Víctor Lloch, aunque invisible, posee un punto de vista privilegiado desde el sofá en el cual languidece, ganando acceso simultáneo a dos tipos de ventanas. Una de ellas es un televisor que opera como ventana al pasado, ofreciéndole las mejores vistas de juegos caducos que ocurrieron décadas atrás, en los cuales el esfuerzo de los atletas siempre sobra, estando su destino escrito en la pantalla del televisor de Víctor. Esta ventana se encuentra superpuesta a una ventana que, aunque real, le ofrece un vistazo de un presente esquivo y efímero: la mansión de Pedro Furet, su amigo de infancia. Pese a que la ventana enmarcaba una perspectiva única de la mansión Furet, Víctor nunca logró distinguir alguna de las siluetas que flotaron frente a sus grandes ventanas. Las figuras que se deslizaban entre la luz y el cristal carecían de rostro, siendo ese estado gaseoso, tal vez, su verdadera forma. Más allá de la fachada que Furet le presentaba al mundo - la de un abogado exitoso, socio de un bufete diestro en el arte de convertir la ley en arma - los detalles que le daban sostén a su vida permanecían ocultos tras la cima en la cual situó su casa. Una casa tan real, como imaginada.

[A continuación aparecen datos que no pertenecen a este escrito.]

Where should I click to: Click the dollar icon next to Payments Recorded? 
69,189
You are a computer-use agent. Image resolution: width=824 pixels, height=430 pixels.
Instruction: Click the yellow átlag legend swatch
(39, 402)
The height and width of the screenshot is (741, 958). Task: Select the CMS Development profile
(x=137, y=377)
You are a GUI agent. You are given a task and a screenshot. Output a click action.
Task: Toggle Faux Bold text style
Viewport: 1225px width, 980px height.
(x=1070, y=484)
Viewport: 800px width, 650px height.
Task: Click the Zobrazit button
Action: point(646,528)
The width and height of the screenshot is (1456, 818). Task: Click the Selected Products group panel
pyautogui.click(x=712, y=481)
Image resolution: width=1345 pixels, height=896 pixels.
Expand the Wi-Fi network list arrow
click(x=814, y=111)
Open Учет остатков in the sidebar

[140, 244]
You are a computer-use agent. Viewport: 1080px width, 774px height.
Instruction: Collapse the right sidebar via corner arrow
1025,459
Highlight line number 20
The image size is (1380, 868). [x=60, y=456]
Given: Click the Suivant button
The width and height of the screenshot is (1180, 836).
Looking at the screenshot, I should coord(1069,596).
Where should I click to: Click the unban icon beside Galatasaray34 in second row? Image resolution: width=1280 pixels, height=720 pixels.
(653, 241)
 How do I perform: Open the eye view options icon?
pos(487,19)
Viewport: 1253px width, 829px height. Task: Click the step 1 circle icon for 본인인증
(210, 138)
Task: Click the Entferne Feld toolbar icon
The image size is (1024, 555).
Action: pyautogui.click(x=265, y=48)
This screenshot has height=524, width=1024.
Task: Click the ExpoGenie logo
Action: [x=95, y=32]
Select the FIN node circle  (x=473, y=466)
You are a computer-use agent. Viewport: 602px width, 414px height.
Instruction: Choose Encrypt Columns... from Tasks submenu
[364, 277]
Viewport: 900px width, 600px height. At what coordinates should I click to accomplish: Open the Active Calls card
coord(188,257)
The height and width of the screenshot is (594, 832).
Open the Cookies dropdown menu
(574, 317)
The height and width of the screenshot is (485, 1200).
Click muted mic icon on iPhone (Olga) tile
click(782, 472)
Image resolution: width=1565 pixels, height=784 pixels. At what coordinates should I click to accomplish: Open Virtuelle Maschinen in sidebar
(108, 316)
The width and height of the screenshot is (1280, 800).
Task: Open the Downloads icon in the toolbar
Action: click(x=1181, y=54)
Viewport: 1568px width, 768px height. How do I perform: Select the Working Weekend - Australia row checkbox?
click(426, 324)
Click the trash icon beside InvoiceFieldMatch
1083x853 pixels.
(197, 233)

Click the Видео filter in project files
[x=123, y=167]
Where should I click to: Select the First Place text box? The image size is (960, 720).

Pero de poco le servía a Victor toparse con Pedro Furet a plena luz del día, pues Furet siempre parecía encontrarse en un estado de transformación continua, que propulsaba a fuerza de cirugías plásticas y una rutina de ejercicios irrompible. Esta transformación constante de su persona era paralela a la de su casa, que mutaba a un paso tan acelerado que terminó siéndole irreconocible a Edit Castro, esposa de Pedro, pero no por ello más próxima a él.
Entre las apariciones que conforman esta novela, sin embargo, Pedro Furet es tal vez el espectro más evidente de todos. Porque La Sombra de Papel es un mundo poblado de fantasmas que, pese a su naturaleza elusiva, son capaces de atestiguar sucesos, sembrar rastros e infligir daño, cuando se manifiestan. Algunos de ellos, como Bruno (alias Primo) se dedican a perfeccionar su derrumbe, planificando su desvanecimiento con esmero, como se coordina la demolición de un adefesio que cumplió con su vida útil. “A veces me sobrecoge el deseo de errar por la isla en la búsqueda de la Barra Donde Morir.”, dice Bruno. Es la desaparición de su tío Pedro lo que lo fuerza a posponer su propio acto de desaparición. Otros, como Beatriz Furet, mueren en vida, sofocados por el legado y la expectativa, confinados a una casa que también le sirve de sepultura. “No culpo a tu madre por quedarse en la casa. No tiene nada que buscar en este mundo. Para nosotras las herederas, la única vida grata es una clausurada, nutrida por películas y novelas.”, dice Beatriz en una de sus cartas a Edit.